Pros: A classic Englishness. An essential quaintness. Lovely cottages. Villages with duckponds. Not far from London if you have to leg it back because 2020 has gone Full Armageddon and the Four Horsemen are riding around the Cenotaph, topless a la Putin.

Cons: Carrie - don’t let me leave the baby in the pub loo like Cameron did. Oh hang on - is that Sam Cam coming out of Waitrose? She looks a bit frosty. Maybe somewhere else?

Prime Ministerial rating: 8/10

The holiday: The Old Cottage - a three-bedroom hideaway at Chipping Norton - costs from £1,852 a week - through Holiday Cottages (01237 426 287; holidaycottages.co.uk).

Snowdonia

Pros: Some of the most spectacular scenery in This United Kingdom. Great mountain peaks. Deep valleys. The simple sound of the purest water trickling in brooks. A perfect context for walking, hiking and pondering your options for the next few months in peace.

Cons: Hang on - is this an old memo for Theresa May? Theresa’s gone, you know. Next!

Prime Ministerial rating: 4/10

The holiday: HF Holidays (020 3974 8865; hfholidays.co.uk) sells a three-night “Northern Snowdonia Guided Walking Holiday” which explores the national park at a gentle pace. From £329 per person, including accommodation. Four departures in August.

Picturesque Snowdonia - istock
Picturesque Snowdonia - istock

County Durham

Pros: Some of the loveliest coastline in all England. Who doesn’t fancy a week on the waterfront at Seaham, staring out over the cliffs at Nose’s Point? Plus, there’s a chance to catch up with all those new Conservative voters in Bishop Auckland. Win, win - and win.

Cons: Wait! Isn’t Barnard Castle in County Durham? We’d better avoid County Durham.

Prime Ministerial rating: 5/10

The holiday: HomeAway (020 8827 1971; homeway.co.uk) has listings in Seaham. Including Kinley Tower, a renovated Gothic stone folly (property reference: p8141799) which sleeps three people in two bedrooms - and can can be rented from £609 per week.

Norfolk

Pros: Now this could work. The glorious flatlands of the east of England. No hills to be walked up. No chance of bumping into a former Prime Minister. Maybe we could get a houseboat, explore the Fens. Are houseboats OK for very new babies? Someone find out.

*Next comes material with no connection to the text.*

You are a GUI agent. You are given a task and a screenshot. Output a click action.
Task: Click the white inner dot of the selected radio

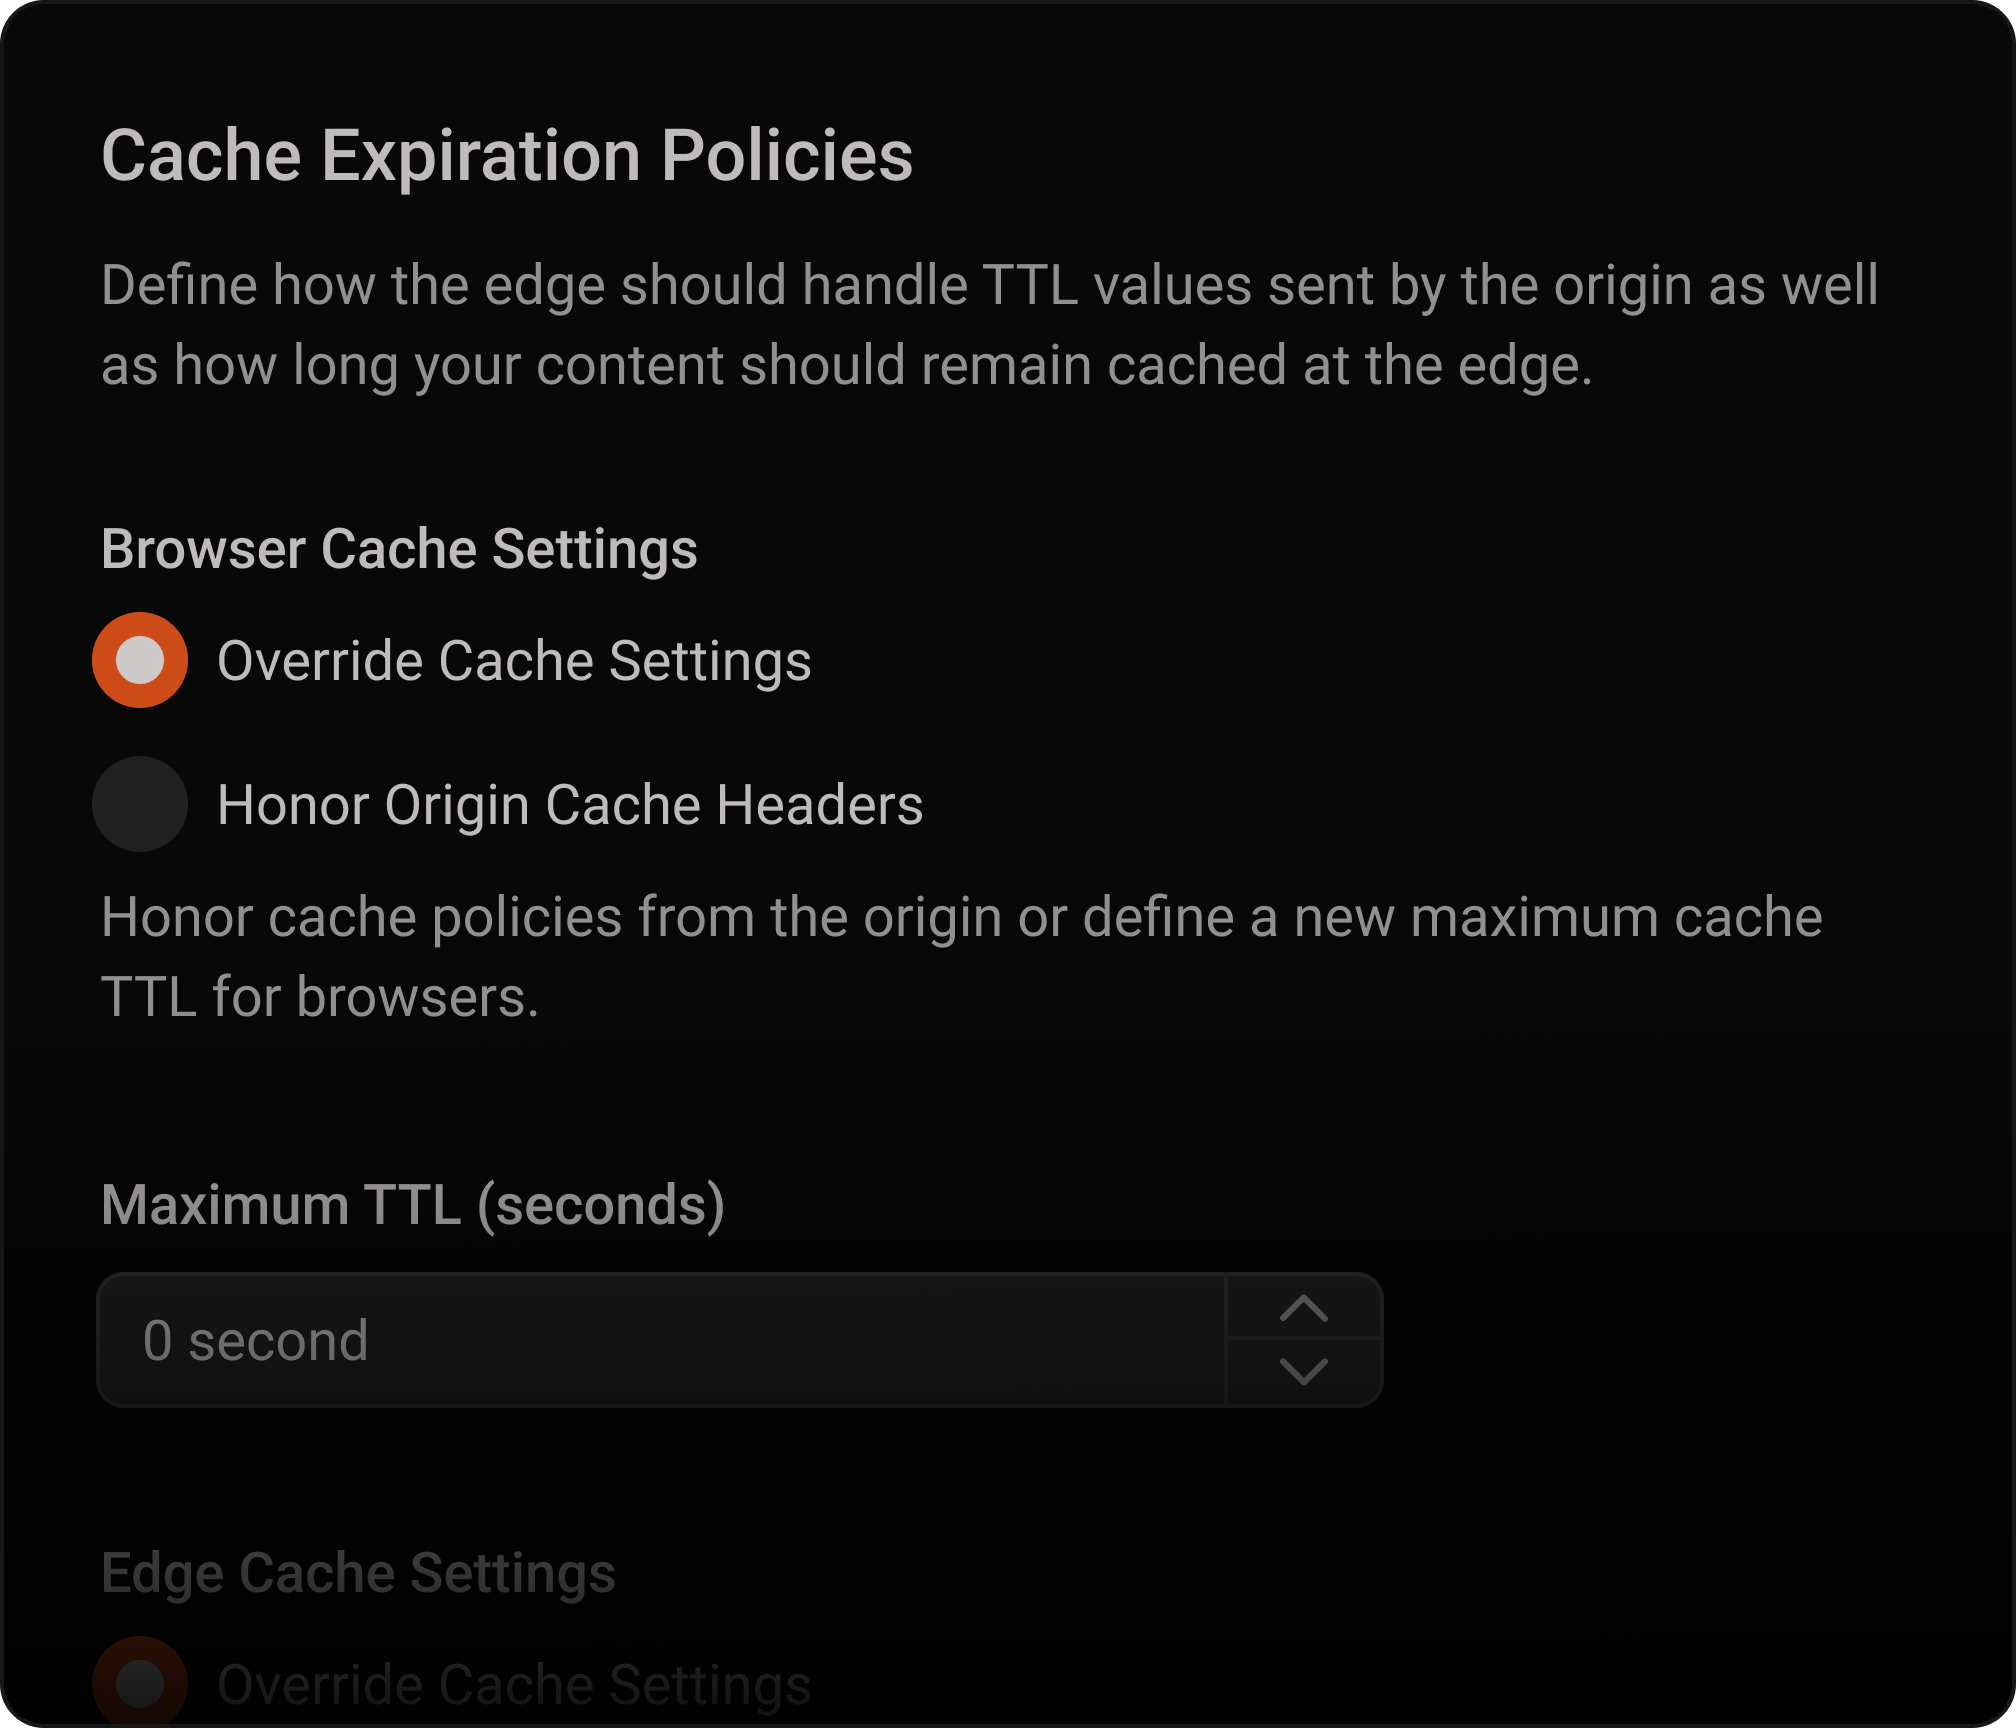click(x=140, y=660)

Cons: Quite close to Brussels, isn’t it? I mean, we can’t actually see Belgium from here, but we could definitely be further away from Brussels. Not just in the sense of a sovereign nation doing the whole sovereignty thing in a splendidly sovereign fashion, but in the actual geographical sense too. Oh cripes, is that Michel Barnier? Is that an air rifle?

Prime Ministerial rating: 6/10

The holiday: The “Rippling Waters Houseboat” - which sleeps up to four people at Wroxham - costs from £355 per week via Hoseasons (0345 498 6060; hoseasons.co.uk).

Is that Brussels on the horizon? - istock
Is that Brussels on the horizon? - istock

The Scottish Highlands

Pros: Some of the most spectacular scenery in This United Kingdom. Great mountain peaks. Deep valleys. The simple sound of the purest water trickling in… just a minute - haven’t we already done this bit? With Snowdonia? Don’t worry. No-one will notice…

Cons: Erm, I’m really sorry to disturb you Prime Minister - there’s a lady called Nicola at the door. Says she wants to speak to you. Something about independence. Looks cross.

Prime Ministerial rating: 2/10

The holiday: Sykes Holiday Cottages (01244 356 695; sykescottages.co.uk) offers an intriguing option in “Katchana” - a one-storey cottage overlooking Loch Insh at Kincraig, near Aviemore. It sleeps eight in three bedrooms - and can be rented from £922 per week.

The British Virgin Islands

Pros: Oh yes, now we’re talking. Who thought of this? Well done that man! Have a cabinet position. Sun, sand and “British” in the name. No-one’s going to notice that it’s Caribbean Britain - rather than Britain Britain - are they? Can I? Can I? Pleeeeease Dom.

Cons: None. None whatsoever. Come on Carrie, let’s get out of here. Oh yes, the kid…

Prime Ministerial rating: 10/10

The holiday: A week at the five-star Scrub Island resort - on the island of the same name - start at £2,449 a head with flights, via Tropical Sky (01342 310 596; tropicaksky.co.uk).